▶ **INPUT RECORDS**:

- - -

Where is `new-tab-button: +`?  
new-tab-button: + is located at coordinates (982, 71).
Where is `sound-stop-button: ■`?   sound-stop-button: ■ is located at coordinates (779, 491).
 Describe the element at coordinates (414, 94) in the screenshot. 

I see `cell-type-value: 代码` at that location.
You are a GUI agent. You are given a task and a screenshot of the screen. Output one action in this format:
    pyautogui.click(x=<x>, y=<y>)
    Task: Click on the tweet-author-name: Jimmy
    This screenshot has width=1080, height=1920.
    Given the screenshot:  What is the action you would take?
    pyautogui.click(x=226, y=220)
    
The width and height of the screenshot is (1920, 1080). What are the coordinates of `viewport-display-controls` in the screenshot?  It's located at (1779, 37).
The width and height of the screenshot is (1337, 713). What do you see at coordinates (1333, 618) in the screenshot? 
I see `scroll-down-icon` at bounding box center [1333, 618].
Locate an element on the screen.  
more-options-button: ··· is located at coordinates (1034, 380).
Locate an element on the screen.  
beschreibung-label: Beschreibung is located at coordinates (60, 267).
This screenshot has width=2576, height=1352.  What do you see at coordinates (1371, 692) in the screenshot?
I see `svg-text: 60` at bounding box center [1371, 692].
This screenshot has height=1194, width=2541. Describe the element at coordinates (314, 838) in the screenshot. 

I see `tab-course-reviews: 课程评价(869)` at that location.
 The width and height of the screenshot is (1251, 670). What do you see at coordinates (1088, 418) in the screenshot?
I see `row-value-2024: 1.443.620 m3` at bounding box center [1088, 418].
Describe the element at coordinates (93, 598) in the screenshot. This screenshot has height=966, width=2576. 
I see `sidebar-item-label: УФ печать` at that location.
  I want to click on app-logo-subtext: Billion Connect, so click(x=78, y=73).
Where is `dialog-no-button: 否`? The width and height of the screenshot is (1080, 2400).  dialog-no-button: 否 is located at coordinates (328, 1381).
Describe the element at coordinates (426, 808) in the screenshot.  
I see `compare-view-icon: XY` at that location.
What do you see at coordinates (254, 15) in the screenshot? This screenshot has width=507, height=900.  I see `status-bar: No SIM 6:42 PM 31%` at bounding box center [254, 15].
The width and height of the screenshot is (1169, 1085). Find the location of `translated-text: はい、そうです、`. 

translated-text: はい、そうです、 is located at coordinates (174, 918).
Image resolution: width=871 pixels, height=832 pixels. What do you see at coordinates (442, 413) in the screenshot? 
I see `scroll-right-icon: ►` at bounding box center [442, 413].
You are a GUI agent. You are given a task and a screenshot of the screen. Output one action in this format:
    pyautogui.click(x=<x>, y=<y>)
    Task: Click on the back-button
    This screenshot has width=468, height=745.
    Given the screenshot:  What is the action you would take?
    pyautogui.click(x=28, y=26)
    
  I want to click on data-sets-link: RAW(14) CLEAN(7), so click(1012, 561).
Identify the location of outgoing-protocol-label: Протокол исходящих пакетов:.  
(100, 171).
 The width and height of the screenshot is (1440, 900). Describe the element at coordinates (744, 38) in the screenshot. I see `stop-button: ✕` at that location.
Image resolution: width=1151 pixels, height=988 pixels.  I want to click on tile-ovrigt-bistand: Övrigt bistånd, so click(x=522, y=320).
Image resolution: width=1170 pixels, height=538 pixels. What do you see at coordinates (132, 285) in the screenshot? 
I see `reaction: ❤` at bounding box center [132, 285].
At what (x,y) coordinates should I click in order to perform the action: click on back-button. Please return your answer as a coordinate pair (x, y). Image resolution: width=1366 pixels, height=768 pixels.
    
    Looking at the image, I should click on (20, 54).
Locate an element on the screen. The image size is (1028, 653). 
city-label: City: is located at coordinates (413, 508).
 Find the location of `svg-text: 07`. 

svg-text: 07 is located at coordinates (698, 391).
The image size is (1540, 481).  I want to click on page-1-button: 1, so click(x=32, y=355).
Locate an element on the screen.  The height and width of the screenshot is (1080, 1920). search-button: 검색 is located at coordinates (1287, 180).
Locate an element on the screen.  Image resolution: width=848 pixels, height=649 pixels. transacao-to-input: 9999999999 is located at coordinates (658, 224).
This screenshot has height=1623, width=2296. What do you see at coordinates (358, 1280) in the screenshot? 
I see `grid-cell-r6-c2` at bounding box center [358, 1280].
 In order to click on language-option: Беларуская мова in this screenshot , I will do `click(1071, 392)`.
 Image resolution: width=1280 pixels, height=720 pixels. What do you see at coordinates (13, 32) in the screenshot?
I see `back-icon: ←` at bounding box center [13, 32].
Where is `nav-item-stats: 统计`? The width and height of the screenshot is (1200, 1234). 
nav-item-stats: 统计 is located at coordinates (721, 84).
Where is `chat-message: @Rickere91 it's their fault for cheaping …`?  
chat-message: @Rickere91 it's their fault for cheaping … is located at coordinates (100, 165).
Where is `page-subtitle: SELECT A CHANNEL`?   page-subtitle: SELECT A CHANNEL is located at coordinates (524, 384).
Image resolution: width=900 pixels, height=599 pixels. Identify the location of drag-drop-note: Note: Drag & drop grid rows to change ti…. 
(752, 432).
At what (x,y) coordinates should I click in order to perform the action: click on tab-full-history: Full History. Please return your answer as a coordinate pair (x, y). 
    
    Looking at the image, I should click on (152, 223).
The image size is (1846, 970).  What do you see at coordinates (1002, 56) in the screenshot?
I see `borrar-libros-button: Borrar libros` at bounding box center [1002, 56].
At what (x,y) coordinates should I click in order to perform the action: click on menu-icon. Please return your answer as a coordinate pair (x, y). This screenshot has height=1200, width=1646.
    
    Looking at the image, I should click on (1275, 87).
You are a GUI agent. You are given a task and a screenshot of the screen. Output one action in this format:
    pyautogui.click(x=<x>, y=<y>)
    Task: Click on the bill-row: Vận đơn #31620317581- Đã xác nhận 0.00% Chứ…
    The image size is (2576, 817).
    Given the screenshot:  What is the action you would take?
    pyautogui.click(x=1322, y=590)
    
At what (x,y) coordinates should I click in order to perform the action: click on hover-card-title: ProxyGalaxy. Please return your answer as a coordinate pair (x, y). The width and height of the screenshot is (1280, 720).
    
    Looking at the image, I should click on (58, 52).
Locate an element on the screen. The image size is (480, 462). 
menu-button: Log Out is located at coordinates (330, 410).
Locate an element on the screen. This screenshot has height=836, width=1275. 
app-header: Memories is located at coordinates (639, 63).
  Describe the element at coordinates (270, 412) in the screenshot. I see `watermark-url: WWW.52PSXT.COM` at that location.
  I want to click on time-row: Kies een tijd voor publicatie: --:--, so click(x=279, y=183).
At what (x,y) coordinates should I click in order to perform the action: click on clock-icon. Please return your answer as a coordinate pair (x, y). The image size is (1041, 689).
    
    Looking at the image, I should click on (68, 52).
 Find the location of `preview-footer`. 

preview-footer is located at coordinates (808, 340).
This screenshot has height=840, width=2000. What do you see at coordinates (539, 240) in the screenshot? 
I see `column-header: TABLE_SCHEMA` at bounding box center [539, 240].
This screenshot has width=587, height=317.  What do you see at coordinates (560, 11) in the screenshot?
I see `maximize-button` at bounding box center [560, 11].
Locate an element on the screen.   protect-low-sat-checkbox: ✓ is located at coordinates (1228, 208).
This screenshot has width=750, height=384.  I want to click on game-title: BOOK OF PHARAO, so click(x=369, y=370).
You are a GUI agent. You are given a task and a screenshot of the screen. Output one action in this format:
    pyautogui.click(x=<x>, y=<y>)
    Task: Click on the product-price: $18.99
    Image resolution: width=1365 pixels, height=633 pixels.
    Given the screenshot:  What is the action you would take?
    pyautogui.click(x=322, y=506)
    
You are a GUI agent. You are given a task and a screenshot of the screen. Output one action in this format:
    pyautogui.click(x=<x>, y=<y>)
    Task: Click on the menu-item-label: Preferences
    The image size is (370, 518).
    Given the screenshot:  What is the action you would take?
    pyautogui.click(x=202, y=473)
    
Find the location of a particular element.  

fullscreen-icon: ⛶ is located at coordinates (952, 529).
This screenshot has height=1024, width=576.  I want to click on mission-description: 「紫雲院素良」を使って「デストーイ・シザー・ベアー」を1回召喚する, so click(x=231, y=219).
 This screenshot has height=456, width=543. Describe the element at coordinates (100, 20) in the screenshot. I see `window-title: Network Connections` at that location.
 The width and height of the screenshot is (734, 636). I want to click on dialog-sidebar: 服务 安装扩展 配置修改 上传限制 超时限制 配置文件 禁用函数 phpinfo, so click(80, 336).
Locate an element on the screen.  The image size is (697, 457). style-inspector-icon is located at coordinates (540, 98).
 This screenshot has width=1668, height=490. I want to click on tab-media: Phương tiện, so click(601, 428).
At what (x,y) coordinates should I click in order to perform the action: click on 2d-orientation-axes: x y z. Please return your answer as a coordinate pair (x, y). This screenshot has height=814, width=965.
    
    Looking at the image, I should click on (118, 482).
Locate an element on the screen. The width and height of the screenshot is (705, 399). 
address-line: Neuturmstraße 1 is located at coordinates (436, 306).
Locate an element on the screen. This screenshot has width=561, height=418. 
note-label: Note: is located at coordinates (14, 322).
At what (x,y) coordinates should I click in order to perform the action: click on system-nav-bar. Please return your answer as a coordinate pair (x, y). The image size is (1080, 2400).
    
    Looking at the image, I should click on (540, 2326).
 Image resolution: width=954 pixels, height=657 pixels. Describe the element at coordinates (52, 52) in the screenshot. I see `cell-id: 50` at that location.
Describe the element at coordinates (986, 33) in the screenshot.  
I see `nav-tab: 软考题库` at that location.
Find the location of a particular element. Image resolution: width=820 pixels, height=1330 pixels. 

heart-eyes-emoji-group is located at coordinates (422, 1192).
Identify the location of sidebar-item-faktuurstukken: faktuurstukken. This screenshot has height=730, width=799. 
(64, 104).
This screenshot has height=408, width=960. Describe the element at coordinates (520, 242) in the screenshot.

- - -

▶ **TASK ITEM**: Output every line of the entries from the line containing "Find the location of a particular element. Image" down to the end of the entries as a JSON list of strings, one string per line, leaving out blank lines.

▶ **RESPONSE TO THIS TASK**:
[
  "Find the location of a particular element. Image resolution: width=820 pixels, height=1330 pixels. ",
  "heart-eyes-emoji-group is located at coordinates (422, 1192).",
  "Identify the location of sidebar-item-faktuurstukken: faktuurstukken. This screenshot has height=730, width=799. ",
  "(64, 104).",
  "This screenshot has height=408, width=960. Describe the element at coordinates (520, 242) in the screenshot."
]